§ **作成内容**
本文抜粋によると、PDQがん情報要約を作成し、更新しているのは誰ですか。

§ **本文抜粋**
********

PDQはNCIが提供する1つのサービスです。NCIは、米国国立衛生研究所(National Institutes of Health:NIH)の一部であり、NIHは連邦政府における生物医学研究の中心機関です。PDQ要約は独立した医学文献のレビューに基づいて作成されたものであり、NCIまたはNIHの方針声明ではありません。
本要約の目的
このPDQがん情報要約では、小児唾液腺腫瘍の治療に関する最新の情報を記載しています。患者さんとそのご家族および介護者に情報を提供し、支援することを目的としています。医療に関する決定を行うための正式なガイドラインや推奨を示すものではありません。
査読者および更新情報
PDQがん情報要約は、編集委員会が作成し、最新の情報に基づいて更新しています。編集委員会はがんの治療やがんに関する他の専門知識を有する専門家によって構成されています。要約は定期的に見直され、新しい情報があれば更新されます。各要約の日付("原文更新日")は、直近の更新日を表しています。

********

(データ収集から得たデータ)
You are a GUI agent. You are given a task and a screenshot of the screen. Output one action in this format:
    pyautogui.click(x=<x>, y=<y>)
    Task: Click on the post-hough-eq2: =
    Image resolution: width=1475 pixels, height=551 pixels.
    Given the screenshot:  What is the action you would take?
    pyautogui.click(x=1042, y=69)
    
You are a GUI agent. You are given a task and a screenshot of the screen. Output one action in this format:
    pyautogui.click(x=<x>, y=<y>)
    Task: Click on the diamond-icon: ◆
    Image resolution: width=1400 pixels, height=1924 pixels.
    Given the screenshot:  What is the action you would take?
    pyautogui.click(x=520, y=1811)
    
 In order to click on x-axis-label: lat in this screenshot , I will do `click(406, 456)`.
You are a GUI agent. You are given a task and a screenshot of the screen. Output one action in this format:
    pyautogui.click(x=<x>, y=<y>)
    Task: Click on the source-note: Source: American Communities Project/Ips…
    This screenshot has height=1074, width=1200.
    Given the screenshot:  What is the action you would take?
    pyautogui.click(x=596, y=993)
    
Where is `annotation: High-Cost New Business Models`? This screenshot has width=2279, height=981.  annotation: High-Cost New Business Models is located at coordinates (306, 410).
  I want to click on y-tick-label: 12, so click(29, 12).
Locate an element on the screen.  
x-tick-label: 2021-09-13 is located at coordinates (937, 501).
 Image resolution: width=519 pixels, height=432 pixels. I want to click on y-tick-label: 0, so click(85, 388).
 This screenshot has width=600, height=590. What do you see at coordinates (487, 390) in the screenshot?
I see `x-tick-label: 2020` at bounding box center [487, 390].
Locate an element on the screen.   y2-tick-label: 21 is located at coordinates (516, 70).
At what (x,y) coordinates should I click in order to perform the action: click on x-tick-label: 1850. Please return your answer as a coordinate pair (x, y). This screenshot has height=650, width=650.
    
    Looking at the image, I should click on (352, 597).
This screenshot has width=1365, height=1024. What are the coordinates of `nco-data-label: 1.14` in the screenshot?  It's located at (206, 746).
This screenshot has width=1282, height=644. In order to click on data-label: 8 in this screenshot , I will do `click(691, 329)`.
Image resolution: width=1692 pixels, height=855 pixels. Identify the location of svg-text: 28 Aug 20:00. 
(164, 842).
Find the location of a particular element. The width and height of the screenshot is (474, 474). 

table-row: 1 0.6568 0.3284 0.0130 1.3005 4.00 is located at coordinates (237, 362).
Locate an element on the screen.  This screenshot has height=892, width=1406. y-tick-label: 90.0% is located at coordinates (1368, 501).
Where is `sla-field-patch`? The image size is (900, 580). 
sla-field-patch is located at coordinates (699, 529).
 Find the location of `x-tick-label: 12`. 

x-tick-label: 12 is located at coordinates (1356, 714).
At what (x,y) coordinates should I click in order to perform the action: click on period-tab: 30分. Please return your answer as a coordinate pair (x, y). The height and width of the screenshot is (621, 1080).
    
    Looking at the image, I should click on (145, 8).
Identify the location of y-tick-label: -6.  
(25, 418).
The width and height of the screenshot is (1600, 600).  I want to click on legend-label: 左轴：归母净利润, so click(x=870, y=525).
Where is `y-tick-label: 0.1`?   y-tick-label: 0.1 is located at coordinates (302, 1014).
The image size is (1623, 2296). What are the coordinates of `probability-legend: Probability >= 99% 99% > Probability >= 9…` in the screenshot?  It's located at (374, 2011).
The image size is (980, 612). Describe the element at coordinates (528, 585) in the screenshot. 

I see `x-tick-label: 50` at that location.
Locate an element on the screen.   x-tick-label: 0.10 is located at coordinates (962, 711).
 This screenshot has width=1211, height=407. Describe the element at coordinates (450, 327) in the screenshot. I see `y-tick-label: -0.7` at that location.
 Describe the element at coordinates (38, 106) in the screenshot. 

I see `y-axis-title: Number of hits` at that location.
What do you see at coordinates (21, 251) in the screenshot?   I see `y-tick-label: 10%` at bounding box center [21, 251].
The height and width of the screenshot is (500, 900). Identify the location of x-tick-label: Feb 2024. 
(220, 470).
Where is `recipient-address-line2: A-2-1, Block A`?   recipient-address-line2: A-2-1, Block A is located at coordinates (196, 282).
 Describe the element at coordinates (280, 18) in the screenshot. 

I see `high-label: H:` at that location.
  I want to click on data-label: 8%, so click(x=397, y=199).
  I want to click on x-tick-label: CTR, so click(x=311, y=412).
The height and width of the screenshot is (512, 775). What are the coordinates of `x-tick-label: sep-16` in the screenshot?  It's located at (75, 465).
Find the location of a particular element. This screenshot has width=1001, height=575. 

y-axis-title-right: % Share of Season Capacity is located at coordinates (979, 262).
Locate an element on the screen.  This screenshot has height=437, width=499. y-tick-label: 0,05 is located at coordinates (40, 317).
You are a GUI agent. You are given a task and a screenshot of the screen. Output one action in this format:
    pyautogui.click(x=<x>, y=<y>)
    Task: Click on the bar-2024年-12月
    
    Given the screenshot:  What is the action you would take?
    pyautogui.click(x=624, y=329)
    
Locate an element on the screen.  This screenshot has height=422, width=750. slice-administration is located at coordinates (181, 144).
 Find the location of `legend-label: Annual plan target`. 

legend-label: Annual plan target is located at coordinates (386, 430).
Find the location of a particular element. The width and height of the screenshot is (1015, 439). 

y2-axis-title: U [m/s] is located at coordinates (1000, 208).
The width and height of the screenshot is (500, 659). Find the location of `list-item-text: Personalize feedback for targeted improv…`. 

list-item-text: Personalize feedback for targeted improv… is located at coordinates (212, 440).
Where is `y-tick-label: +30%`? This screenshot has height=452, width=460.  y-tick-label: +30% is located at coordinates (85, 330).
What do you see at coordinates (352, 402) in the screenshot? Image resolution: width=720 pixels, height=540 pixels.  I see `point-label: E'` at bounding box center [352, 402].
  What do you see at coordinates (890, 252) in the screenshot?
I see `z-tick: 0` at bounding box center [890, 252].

********

§ **結果**
がんの治療やがんに関する他の専門知識を有する専門家で構成された編集委員会です。